Posted By: Michele Phillips on May 24, 2011 3:10 PM
Caring for the Elderly
I was not particularly good to my parents when I was young. Caring for my Dad in my home for 3 years until he died and now for my Mom for 7 years and counting has been redeeming for me. What has always made me uncomfortable, however, is the number of people who tell me they could never do what my wife and I do. I respond that , of course they could, just that they won't. Chuck is right: we have a God-given responsibility to care for our families. Our country is "broke" trying to fill in for us. Time to stop!
Posted By: Paul Lundberg on May 24, 2011 3:09 PM
Most of us who are rapidly becoming elderly paid for our social security and medicare benefits. These have always been referred to as insurance. They are now being changed to a socialist entitlement. Had they been handled properly from the outset, there would be plenty of resource in place to meet the need at present but sadly, like everything else the government touches . . . I understand that the US government is in a world of hurt, but I still paid for it. Am I to tell my children that my welfare is now their problem?

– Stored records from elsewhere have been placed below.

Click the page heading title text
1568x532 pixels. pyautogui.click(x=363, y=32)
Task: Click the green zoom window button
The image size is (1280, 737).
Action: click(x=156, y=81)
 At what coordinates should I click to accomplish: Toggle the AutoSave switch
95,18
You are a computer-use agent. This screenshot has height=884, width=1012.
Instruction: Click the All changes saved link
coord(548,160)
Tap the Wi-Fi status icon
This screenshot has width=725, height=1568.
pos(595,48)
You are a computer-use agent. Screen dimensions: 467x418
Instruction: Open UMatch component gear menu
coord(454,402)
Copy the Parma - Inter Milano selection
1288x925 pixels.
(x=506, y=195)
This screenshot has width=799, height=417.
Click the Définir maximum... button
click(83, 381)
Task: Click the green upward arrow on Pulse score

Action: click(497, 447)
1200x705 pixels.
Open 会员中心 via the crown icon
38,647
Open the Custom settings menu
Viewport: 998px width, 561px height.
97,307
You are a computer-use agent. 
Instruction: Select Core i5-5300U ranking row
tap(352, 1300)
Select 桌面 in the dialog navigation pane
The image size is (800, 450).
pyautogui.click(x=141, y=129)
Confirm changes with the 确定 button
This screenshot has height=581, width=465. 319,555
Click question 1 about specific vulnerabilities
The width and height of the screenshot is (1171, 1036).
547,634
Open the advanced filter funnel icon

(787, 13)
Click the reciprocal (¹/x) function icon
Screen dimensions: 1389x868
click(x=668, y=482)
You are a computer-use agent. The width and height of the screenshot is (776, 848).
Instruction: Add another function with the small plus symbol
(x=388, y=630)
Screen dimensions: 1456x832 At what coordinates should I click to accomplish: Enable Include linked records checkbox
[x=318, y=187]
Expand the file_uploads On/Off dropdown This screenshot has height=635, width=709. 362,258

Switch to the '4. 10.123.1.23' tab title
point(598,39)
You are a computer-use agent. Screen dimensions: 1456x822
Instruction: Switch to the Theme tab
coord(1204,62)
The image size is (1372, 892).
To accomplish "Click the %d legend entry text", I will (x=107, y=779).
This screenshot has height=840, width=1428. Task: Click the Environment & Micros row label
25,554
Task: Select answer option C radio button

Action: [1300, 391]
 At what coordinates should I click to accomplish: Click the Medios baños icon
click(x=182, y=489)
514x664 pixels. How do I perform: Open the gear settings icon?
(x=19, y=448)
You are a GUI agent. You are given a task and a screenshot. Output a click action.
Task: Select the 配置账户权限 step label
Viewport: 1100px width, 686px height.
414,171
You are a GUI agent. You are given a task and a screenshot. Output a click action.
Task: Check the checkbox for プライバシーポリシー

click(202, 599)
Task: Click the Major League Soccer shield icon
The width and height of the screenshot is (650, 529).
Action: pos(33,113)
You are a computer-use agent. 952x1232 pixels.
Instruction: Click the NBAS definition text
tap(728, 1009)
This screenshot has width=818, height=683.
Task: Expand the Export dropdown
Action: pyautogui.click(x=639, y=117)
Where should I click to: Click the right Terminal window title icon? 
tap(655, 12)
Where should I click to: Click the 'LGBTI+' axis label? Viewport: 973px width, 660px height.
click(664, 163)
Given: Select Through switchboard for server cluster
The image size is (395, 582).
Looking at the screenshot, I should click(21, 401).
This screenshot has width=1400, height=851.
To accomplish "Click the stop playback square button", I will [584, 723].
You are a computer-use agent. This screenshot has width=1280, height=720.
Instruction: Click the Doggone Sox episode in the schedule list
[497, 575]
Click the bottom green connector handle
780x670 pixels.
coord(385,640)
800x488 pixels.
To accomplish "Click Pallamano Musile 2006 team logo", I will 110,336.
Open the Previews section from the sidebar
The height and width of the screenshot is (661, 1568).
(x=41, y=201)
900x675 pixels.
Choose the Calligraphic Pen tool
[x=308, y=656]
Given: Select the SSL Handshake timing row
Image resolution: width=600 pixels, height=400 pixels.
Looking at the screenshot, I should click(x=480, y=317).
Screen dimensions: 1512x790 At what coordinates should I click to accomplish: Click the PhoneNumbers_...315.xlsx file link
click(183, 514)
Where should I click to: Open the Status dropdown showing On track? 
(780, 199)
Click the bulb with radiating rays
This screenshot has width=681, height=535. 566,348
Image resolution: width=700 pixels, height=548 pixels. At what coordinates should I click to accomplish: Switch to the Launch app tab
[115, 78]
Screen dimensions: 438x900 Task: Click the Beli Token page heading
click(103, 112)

Posted By: Ed Montalvo on May 24, 2011 3:00 PM
In the commentary, you mention your autistic grandson and that you are not about to let the state take over that job. This is something that I have been wrestling with. Fortunately we are not in the position right now where we are faced with needing disability or any state/federal assistance, though we have been encouraged to apply for WIC in the past, we have never had the need.
So my question is this, would you place your grandson on disability if you were able to provide for him? Also, is it wrong to apply for and use aid that is available to you if you do not have the need of it or if it? For example, if you had the chance to take college classes as "career training" even if you had not interest in pursuing that career would it be wrong? It feels wrong to me, and I have thought and prayed about it but I can't pinpoint the answer.